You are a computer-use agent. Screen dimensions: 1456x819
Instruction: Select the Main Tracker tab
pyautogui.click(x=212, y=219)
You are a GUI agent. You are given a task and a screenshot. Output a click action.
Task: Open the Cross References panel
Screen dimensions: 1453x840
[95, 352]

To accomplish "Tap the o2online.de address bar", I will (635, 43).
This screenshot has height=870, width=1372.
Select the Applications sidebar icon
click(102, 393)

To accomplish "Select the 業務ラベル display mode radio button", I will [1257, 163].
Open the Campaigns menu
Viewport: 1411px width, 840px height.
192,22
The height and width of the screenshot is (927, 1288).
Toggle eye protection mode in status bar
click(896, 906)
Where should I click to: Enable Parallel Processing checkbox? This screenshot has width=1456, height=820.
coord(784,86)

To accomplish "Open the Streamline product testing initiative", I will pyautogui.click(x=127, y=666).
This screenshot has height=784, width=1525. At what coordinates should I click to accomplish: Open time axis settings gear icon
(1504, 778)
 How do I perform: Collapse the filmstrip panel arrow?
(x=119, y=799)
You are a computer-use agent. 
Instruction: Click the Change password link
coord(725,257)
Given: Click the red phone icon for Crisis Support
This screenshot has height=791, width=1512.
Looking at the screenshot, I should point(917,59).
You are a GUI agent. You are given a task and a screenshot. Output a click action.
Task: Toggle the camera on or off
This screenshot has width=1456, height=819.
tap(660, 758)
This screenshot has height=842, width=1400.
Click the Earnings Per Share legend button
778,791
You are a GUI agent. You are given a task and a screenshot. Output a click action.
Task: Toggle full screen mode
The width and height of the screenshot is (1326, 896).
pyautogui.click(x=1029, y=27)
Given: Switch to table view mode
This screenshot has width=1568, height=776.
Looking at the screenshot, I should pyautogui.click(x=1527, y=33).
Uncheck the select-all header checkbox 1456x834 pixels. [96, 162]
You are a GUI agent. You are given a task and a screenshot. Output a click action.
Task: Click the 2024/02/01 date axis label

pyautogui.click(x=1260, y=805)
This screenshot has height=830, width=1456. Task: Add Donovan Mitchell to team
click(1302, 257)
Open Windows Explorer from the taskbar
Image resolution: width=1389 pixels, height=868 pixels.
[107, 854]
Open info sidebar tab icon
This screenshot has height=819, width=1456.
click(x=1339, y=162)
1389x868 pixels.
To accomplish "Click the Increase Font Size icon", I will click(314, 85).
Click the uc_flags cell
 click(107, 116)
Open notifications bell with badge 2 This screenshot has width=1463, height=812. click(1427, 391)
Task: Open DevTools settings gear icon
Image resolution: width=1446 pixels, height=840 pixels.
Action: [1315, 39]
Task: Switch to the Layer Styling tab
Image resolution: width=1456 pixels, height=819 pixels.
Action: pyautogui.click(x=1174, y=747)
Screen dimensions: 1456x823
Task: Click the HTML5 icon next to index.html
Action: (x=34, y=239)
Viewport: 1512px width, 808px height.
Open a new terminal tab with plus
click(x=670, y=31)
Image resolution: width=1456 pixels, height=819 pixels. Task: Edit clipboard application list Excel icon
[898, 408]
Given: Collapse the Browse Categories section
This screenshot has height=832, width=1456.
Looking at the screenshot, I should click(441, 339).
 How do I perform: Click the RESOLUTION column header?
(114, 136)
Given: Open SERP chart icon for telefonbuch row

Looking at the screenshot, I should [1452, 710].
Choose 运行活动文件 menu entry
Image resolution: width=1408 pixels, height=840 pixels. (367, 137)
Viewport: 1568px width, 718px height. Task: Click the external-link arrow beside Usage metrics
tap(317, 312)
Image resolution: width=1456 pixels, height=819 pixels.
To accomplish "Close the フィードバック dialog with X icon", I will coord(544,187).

════════════════

## Exercise instructions
Work out the number of lines in the records containing the word "Switch". Write only that number.

## Answer
2